Exercise directions:
After reading the entries below, report how many lines have the string "heading" in them, giving the number alone.

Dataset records
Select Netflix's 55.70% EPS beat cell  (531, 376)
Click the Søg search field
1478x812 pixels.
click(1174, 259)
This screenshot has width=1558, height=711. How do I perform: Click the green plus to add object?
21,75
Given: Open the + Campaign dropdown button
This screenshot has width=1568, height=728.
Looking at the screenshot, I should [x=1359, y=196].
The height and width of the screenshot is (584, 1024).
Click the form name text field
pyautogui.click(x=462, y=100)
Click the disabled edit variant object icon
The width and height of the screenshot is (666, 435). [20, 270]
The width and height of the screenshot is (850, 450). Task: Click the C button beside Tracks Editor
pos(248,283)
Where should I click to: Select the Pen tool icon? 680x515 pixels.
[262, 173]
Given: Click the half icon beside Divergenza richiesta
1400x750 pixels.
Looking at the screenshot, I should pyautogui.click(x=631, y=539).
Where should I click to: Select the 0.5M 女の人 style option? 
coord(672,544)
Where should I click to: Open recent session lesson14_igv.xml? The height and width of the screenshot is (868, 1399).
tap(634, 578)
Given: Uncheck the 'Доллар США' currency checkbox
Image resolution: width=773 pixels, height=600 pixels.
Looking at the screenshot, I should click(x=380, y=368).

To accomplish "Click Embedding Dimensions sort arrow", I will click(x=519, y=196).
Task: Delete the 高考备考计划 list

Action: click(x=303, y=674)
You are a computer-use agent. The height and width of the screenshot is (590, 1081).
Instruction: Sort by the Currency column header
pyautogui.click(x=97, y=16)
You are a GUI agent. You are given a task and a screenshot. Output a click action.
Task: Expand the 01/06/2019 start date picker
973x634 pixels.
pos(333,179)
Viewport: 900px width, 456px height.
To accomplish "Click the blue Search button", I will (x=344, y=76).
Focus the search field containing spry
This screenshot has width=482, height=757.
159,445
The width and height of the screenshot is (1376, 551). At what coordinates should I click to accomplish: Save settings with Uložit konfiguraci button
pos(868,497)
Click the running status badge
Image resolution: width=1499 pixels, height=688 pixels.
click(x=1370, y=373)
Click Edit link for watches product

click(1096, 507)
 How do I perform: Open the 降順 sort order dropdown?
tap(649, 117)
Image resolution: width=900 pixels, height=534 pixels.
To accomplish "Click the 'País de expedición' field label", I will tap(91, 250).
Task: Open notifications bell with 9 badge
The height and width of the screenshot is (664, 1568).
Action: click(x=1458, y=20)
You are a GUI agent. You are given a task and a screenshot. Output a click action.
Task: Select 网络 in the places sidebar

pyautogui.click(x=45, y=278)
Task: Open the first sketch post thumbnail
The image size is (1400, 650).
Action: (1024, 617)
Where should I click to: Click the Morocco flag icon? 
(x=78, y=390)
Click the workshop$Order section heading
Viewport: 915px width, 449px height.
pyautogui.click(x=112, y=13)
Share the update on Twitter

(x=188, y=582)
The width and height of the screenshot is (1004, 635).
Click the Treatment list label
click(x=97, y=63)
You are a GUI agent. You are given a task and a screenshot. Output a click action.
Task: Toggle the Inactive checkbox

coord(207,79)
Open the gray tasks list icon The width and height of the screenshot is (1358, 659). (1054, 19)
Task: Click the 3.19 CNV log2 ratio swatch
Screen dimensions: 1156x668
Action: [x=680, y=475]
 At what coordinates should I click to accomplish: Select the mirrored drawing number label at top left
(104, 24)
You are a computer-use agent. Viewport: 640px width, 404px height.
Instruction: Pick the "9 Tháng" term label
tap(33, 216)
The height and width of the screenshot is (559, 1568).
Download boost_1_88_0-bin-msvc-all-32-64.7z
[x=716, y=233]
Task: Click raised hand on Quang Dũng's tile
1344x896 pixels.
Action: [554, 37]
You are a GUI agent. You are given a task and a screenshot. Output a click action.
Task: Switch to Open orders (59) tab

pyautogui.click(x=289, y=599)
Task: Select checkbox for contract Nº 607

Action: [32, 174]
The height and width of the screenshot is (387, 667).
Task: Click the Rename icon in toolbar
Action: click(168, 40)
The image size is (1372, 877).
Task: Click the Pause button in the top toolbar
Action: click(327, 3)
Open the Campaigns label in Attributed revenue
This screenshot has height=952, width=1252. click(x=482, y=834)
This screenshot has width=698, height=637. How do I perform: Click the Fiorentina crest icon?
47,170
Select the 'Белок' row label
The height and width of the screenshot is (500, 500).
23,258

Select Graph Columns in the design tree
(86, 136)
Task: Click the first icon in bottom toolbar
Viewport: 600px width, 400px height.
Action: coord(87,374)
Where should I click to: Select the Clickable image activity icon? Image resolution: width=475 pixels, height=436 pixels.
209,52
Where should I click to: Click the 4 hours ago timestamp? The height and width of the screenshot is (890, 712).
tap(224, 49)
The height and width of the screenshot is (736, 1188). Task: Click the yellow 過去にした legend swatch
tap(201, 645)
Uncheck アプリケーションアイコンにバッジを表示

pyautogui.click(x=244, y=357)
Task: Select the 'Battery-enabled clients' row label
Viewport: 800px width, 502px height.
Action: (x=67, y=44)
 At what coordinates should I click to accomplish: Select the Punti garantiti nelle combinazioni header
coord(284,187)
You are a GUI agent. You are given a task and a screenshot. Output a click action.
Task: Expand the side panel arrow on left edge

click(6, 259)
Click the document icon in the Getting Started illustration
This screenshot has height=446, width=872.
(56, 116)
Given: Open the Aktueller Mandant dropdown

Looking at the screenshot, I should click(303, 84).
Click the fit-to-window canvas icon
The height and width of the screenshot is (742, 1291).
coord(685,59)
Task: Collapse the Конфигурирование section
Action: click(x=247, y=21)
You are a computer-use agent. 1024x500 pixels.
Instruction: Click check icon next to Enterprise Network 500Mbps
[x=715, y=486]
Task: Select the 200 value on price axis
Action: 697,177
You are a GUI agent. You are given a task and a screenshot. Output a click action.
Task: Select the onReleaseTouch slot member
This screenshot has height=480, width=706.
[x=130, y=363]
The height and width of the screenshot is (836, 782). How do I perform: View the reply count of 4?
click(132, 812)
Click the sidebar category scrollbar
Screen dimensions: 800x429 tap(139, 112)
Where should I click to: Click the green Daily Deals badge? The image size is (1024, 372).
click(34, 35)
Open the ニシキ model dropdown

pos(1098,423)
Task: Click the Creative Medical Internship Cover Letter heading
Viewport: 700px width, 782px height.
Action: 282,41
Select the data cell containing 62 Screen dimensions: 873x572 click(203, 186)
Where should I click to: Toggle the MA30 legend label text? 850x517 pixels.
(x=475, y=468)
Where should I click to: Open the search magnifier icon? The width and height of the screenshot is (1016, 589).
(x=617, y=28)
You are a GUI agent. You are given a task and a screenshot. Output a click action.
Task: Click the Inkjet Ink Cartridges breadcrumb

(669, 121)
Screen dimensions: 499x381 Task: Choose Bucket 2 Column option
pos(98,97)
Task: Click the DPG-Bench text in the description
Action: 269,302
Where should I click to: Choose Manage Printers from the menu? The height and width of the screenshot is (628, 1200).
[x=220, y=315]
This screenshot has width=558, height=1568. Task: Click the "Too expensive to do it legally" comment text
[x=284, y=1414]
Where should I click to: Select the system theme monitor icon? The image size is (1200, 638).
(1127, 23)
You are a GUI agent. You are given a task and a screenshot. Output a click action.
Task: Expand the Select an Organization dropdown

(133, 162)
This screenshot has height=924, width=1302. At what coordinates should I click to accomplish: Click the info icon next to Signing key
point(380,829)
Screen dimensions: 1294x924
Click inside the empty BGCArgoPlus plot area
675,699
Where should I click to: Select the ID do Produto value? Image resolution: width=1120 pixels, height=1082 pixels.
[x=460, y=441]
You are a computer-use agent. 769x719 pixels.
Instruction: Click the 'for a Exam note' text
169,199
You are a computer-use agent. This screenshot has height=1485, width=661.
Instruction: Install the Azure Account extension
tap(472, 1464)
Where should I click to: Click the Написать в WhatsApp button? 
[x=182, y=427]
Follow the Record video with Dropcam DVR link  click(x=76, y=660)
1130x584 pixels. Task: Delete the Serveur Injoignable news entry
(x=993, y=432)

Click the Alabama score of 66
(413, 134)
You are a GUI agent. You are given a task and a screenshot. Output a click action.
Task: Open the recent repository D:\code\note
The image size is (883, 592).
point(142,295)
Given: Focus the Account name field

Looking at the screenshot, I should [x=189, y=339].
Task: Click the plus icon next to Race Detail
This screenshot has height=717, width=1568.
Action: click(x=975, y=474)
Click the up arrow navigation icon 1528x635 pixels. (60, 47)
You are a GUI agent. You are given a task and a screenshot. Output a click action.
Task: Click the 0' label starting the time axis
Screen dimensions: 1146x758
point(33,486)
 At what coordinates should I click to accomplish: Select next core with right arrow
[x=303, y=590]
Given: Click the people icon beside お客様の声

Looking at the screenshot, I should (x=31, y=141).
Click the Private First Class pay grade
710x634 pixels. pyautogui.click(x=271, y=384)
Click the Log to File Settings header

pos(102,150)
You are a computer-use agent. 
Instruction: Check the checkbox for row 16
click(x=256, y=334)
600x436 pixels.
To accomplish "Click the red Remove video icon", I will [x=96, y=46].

Final answer:
2